The Hematologist

November-December 2011, Volume 8, Issue 6

Multiple Myeloma: To T or Not to T, What Will the Answer Be?

Kenneth C. Anderson, MD Kraft Family Professor of Medicine
Harvard Medical School; Dana-Farber Cancer Institute, Boston, MA

Published on: November 01, 2011

Dr. Anderson indicated no relevant conflicts of interest.

Study Title: Randomized Study Comparing Conventional Dose Treatment Using a Combination of Lenalidomide, Bortezomib, and Dexamethasone (RVD) to High-Dose Treatment With Peripheral Autologous Stem Cell Transplant in the Initial Management of Myeloma in Patients Up to 65 Years of Age

Collaborators: Dana-Farber Cancer Institute, University Hospital, Toulouse, France (for the Intergroupe Francophone du Myelome), Celgene Corporation, and Janssen-Cilag, Ltd. Identifier: NCT01191060

Study Design: One thousand patients, 65 years of age or less, with newly diagnosed multiple myeloma who are stem cell transplant candidates with adequate cardiac, pulmonary, renal, and hepatic function will receive one cycle of RVD and then be randomized to arms A or B, with stratification based on International Staging System criteria (stage I, II, or III) and cytogenetics (standard vs. high-risk vs.
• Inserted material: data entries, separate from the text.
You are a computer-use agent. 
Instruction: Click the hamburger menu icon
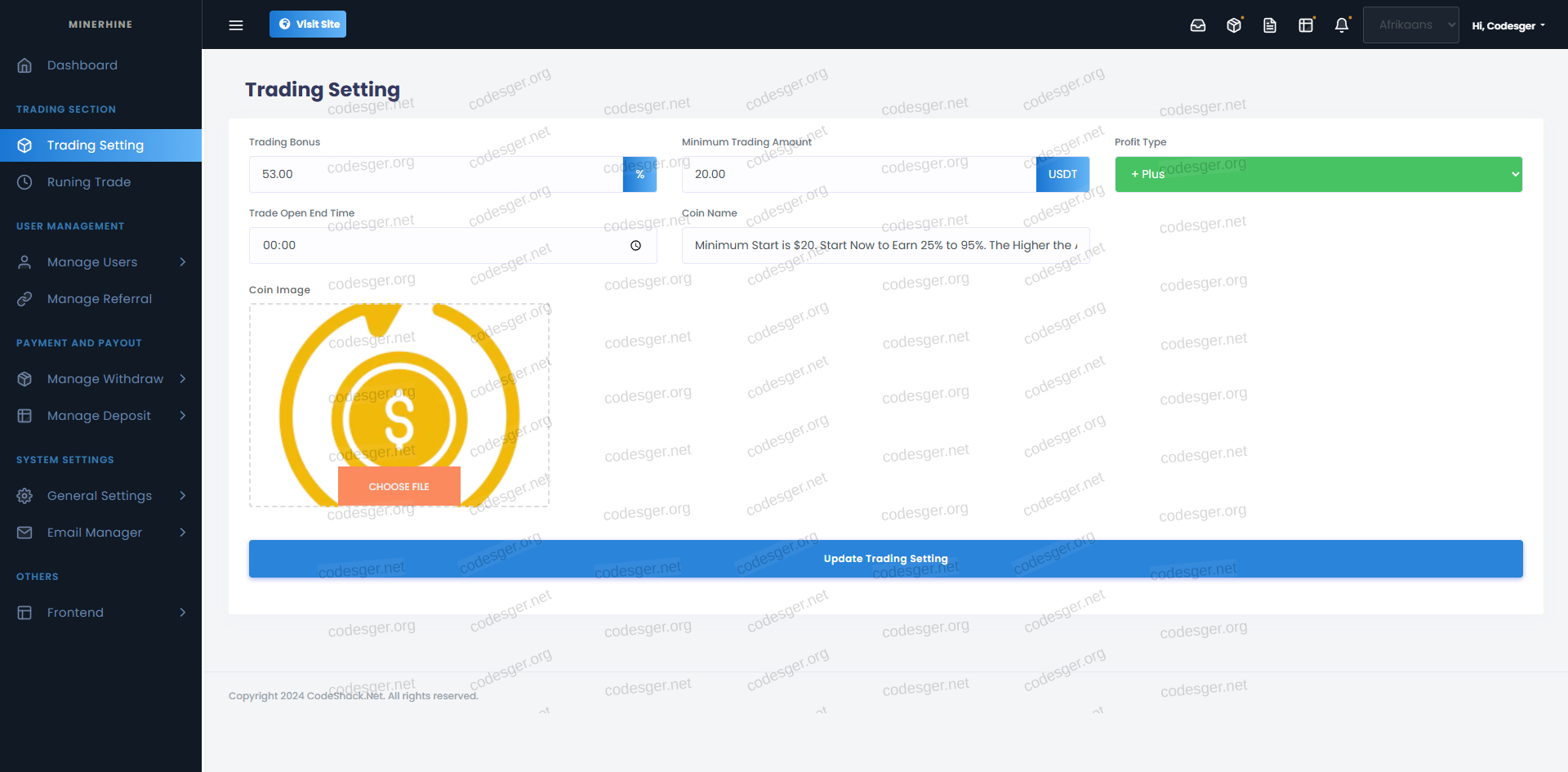coord(236,25)
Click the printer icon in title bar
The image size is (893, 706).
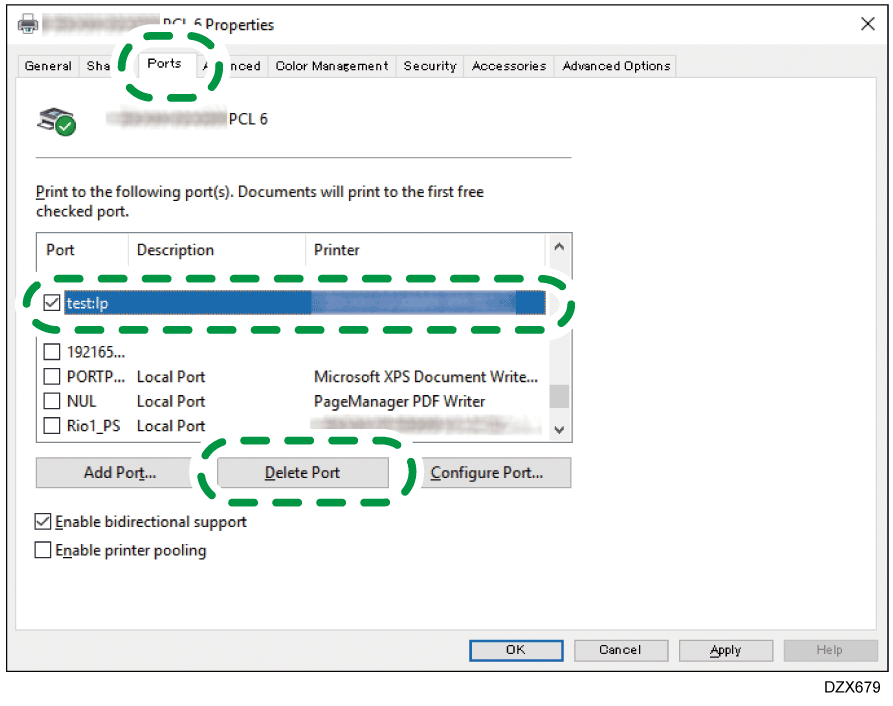coord(29,24)
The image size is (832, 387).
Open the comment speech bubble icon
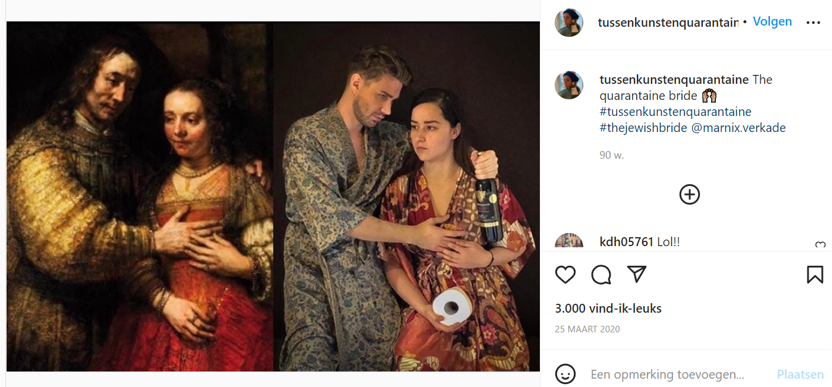(601, 274)
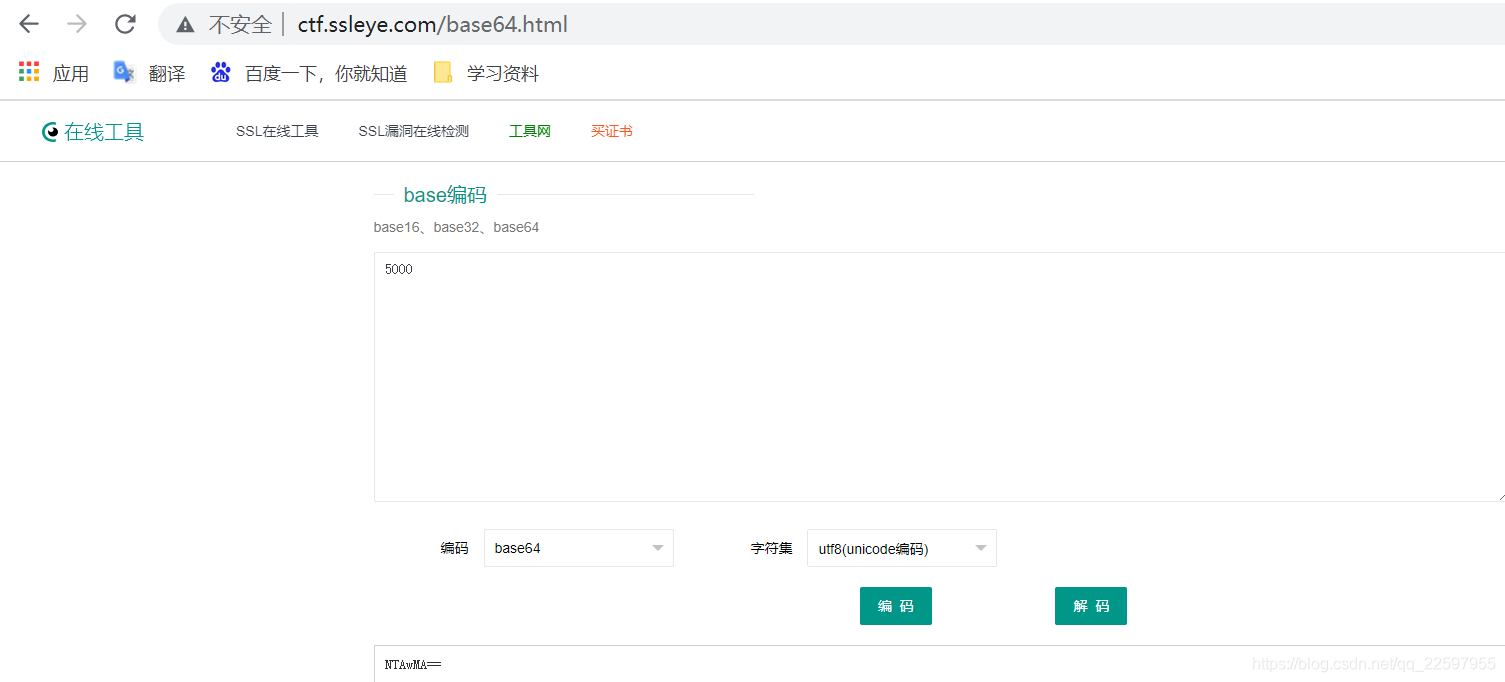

FISH failures). Subsequently, all patients will receive two additional courses of RVD and have collection of peripheral blood stem cells mobilized using cyclophosphamide and filgastrim. Patients in arm A receive an additional five cycles of RVD; those in arm B undergo treatment with high-dose melphalan and autologous stem cell transplant (ASCT) followed by two cycles of RVD. All patients then receive maintenance lenalidomide for at least one year, with ASCT used for patients in Arm A at relapse.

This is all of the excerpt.